“He can’t shake the feeling that this place is some sort of pyramid scheme, and that those who fail to understand that will be left empty-handed. But there’s no obvious reason for this feeling of his. Maybe he’s ungrateful by nature.”
The nation is in economic ruin. Everyone is fighting for whatever scraps are left. Which is why Charmaine is grateful to have a job as a bartender, even if she and her husband Stan are living in their car and moving every few hours to keep vandals from carjacking them. Then one night while at work she sees an advertisement for a community called Consilience, promising work and all of life comforts. The only catch is you spend every other month in Positron, a prison. Even with the prison caveat, the offer seems to good to pass up. But perhaps it was actually too good to be true.
“Because citizens were always a bit like inmates and inmates were always a bit like citizens, so Consilience and Positron have only made it official.”
Despite Stan’s misgivings, he and Charmaine set out towards Consilience. They are accepted into the program and things start off well enough. But when Stan starts fantasizing about the woman who lives in their house when they are spending their month at Positron and Charmaine starts having an affair with that’s woman’s husband, things begin to fall apart.
Suddenly Charmaine is stuck in Positron, Stan is stuck in Consilience and they are both involved in a much bigger scheme.
Add in smarmy CEOs, an underground ring of smuggled counterfeit Elvis sex bots, and a little organ farming and you have quite the story.

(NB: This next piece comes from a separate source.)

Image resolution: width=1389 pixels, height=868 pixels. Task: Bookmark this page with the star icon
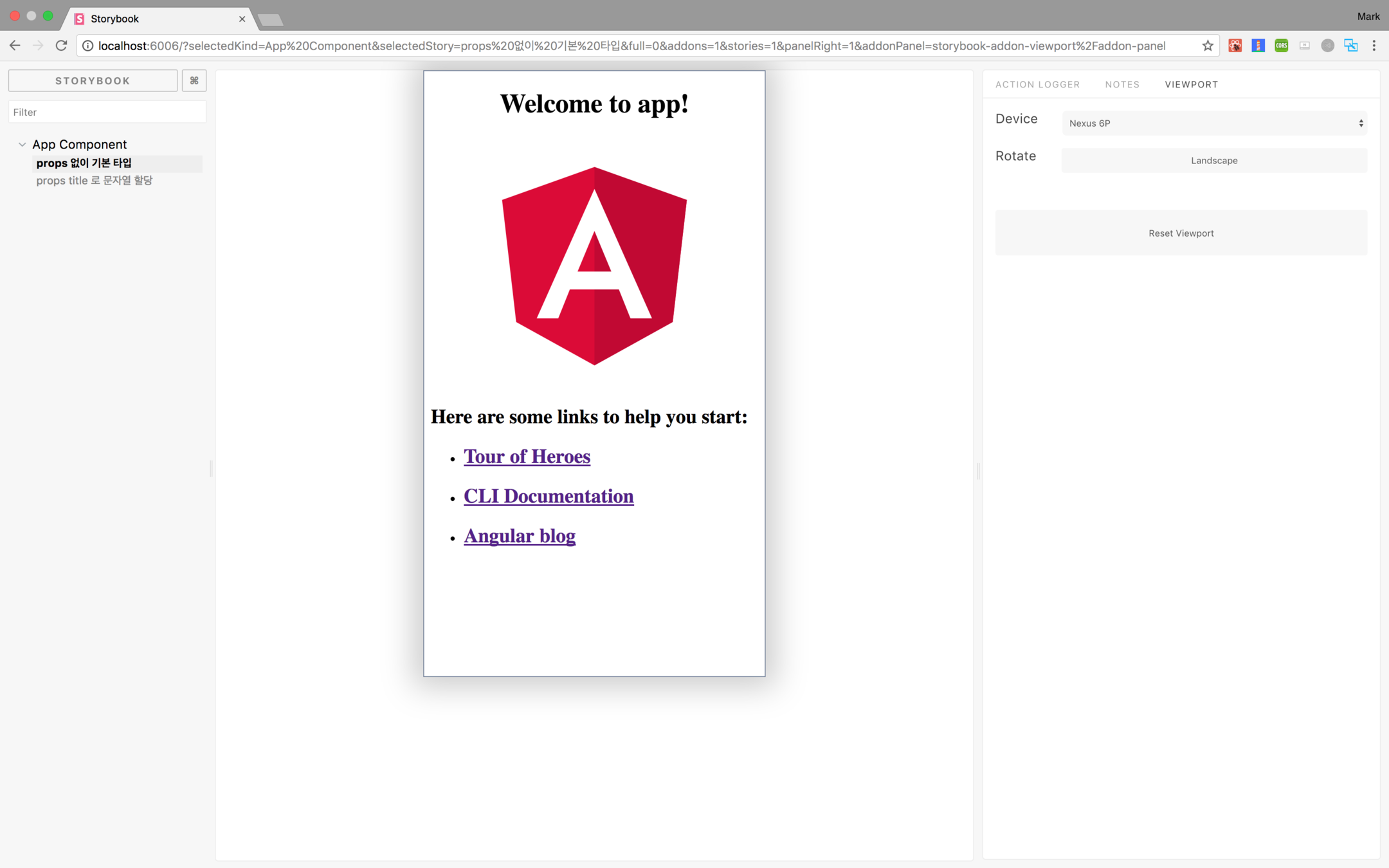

“That was the original idea, but once you’ve got a controlled population with a wall around it and no oversight, you can do anything you want.”

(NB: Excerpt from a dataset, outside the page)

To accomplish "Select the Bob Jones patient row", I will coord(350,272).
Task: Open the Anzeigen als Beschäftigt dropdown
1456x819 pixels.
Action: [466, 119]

I honestly can’t recommend this book enough. It is not something I would have every picked up on my own, but fortunately enough I obtained it through a book swap with a good friend and I am forever grateful. This book completely blew my mind. I don’t know what I was expecting going into it, but I was surprised at every turn. It took me through the full range on emotions: anger, fear, frustration, humor, relief…all of them. I enjoyed the fact that it was written in multiple voices, I liked seeing the situations from both Charmaine and Stan’s perspective and the literary irony that lent to the story. Plus each character was so different that their perspectives varied greatly.
Why I picked this book for my “gateway” square: I have never read a Margaret Atwood book—I’ve seen them EVERYWHERE, but never, not once, was I compelled to pick one up. I think a lot of that had to do with how overwhelming the hype for “The Hand Maiden’s Tail” can be, so it was just easier for me to ignore it. However, now that this book has entered my life, I have revisited that opinion—especially since there is so much more to Margaret Atwood than just “The Handmaiden’s Tail”.